Vous avez beaucoup tourné avec votre album précédent. Lorsque cette longue tournée fut terminée, avez-vous fait un break ou vous êtes-vous immédiatement lancés dans l'écriture du second album ?

Igor Haefeli : Nous avons énormément tourné tout au long de l'année 2013. Nous avons fait un petit break de deux semaines à Noël, loin de toute musique. Et puis dès janvier, nous nous sommes retrouvés tous les trois et nous avons confronté pas mal d'idées musicales ensemble, mais nous avons aussi continué à tourner pendant ce temps. Nous sommes allés en Australie, au Japon avant de revenir aux États-Unis. Au milieu de tout cela, nous avons donc commencé à travailler sur cet album. En avril 2014, nous avons pu commencer à nous concentrer sur la préparation du disque. Au cours de l'été nous avons encore donné quelques concerts pendant les festivals. Puis nous avons cette fois vraiment préparé l'album sans rien faire d'autre. Nous l'avons enregistré en avril/mai l'année dernière. Il a donc fallu quasiment un an et demi pour pouvoir terminer ce disque. Mais en tout état de cause, nous n'avons donc jamais véritablement arrêté depuis la sortie de If You Leave.
Rémi Aguillela : Lorsque nous sommes entrés en studio à New York, nous étions vraiment prêts à enregistrer ce disque. Nous avions déjà tellement travaillé dessus. Nous savions ce que nous voulions vraiment et cela nous a permis de travailler dans des conditions optimales. A la différence du premier album, nous avons eu la possibilité d'enregistrer le disque dans le même espace.
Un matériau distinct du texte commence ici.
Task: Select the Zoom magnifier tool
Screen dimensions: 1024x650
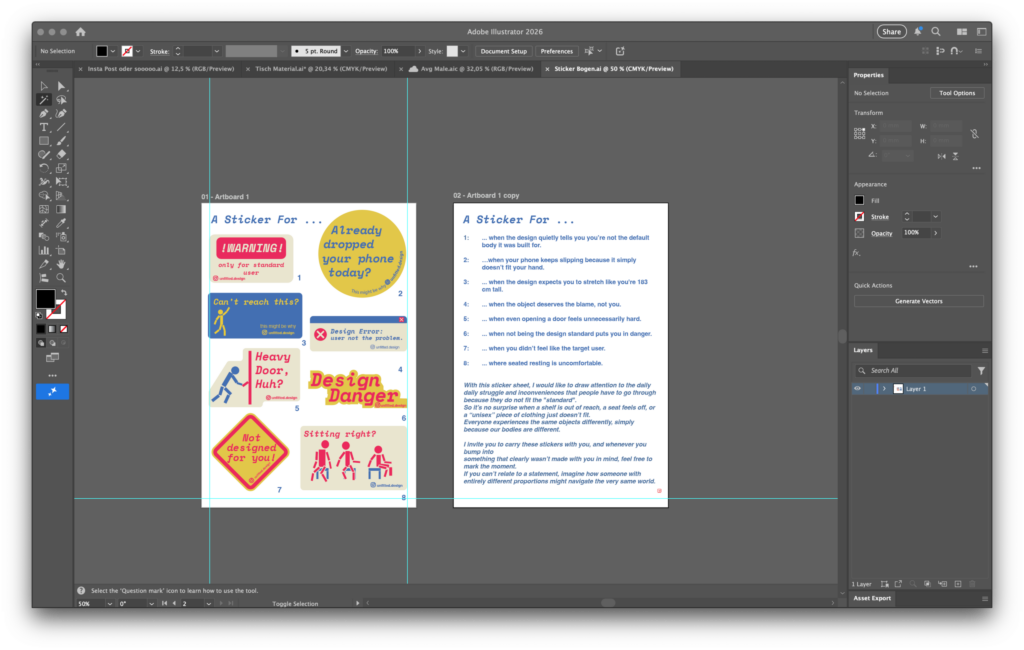Action: pos(61,277)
Ce qui fut une très bonne chose pour nous, je crois.

Nous sommes par-dessus tout contents d'avoir réalisé notre album comme nous le voulions.

Quelle fut l'ambiance lorsque vous vous êtes retrouvés en studio ? Y avait-il une quelconque pression, notamment de par l'attente de votre audience ?
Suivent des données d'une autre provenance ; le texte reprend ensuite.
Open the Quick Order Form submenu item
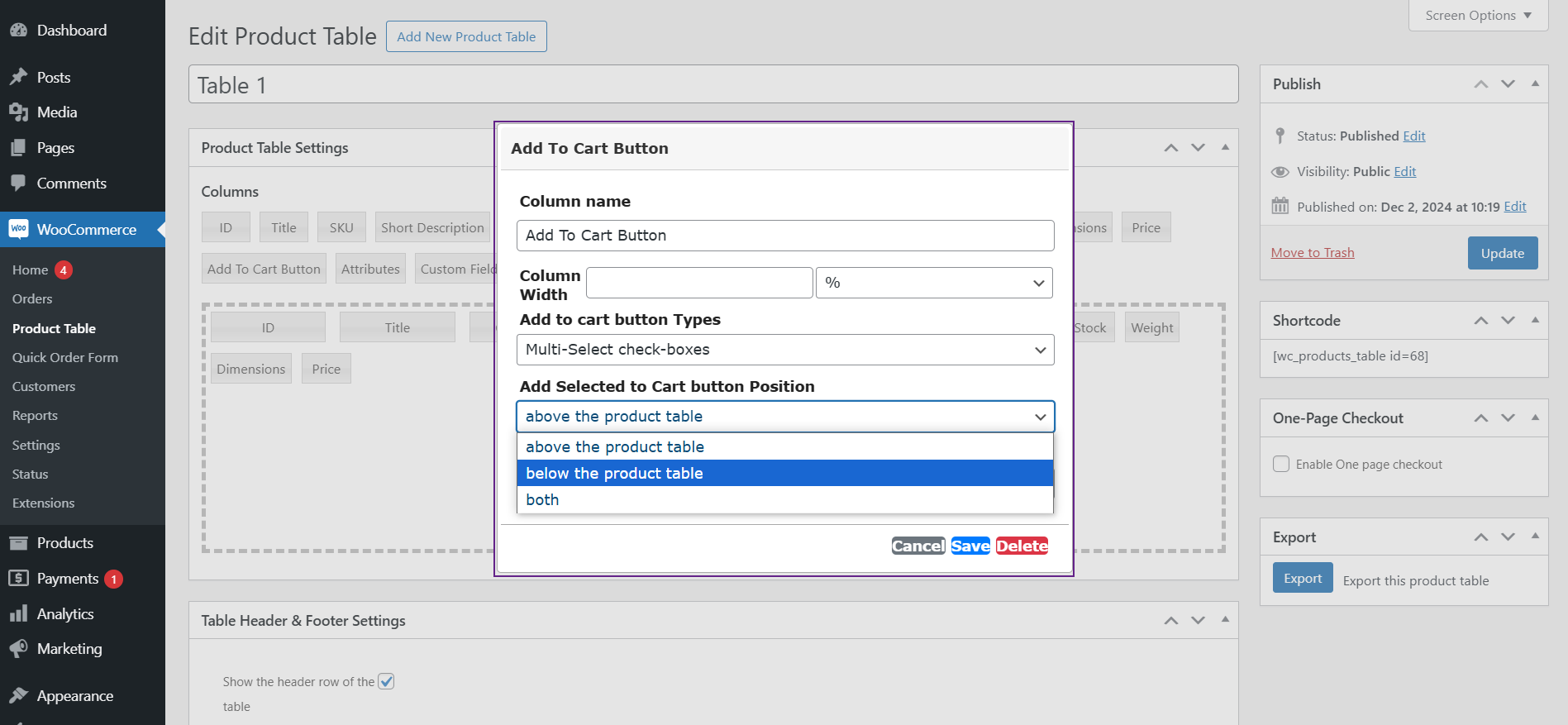Image resolution: width=1568 pixels, height=725 pixels. click(65, 357)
Igor Haefeli : Nous savions vraiment vers où nous voulions aller. On avait eu pas mal de doutes auparavant, notamment lorsque nous avions expérimenté de nouvelles choses. On peut parler de flottement lors des premiers moments où nous avons travaillé sur ce disque. A contrario, lors de l'entrée en studio, tout était vraiment devenu très clair. Nous avons beaucoup parlé entre nous de l'attente de nos fans, et ce fut évidemment présent dans notre esprit, mais nous avons fait ce disque en grande partie pour nous. Nous nous sommes mis la pression tous seuls, avec ce désir de réaliser un grand disque. Bien sûr nous espérons que notre audience aimera notre nouvel album, mais nous sommes par-dessus tout contents de l'avoir réalisé comme nous le voulions. Ça compte beaucoup pour nous. Certains artistes, j'en suis convaincu, sortent des disques pour leur public, ce qui est génial. Mais à notre niveau, nous l'avons fait pour nous, en espérant que cela plaise à tous ceux qui nous écoutent.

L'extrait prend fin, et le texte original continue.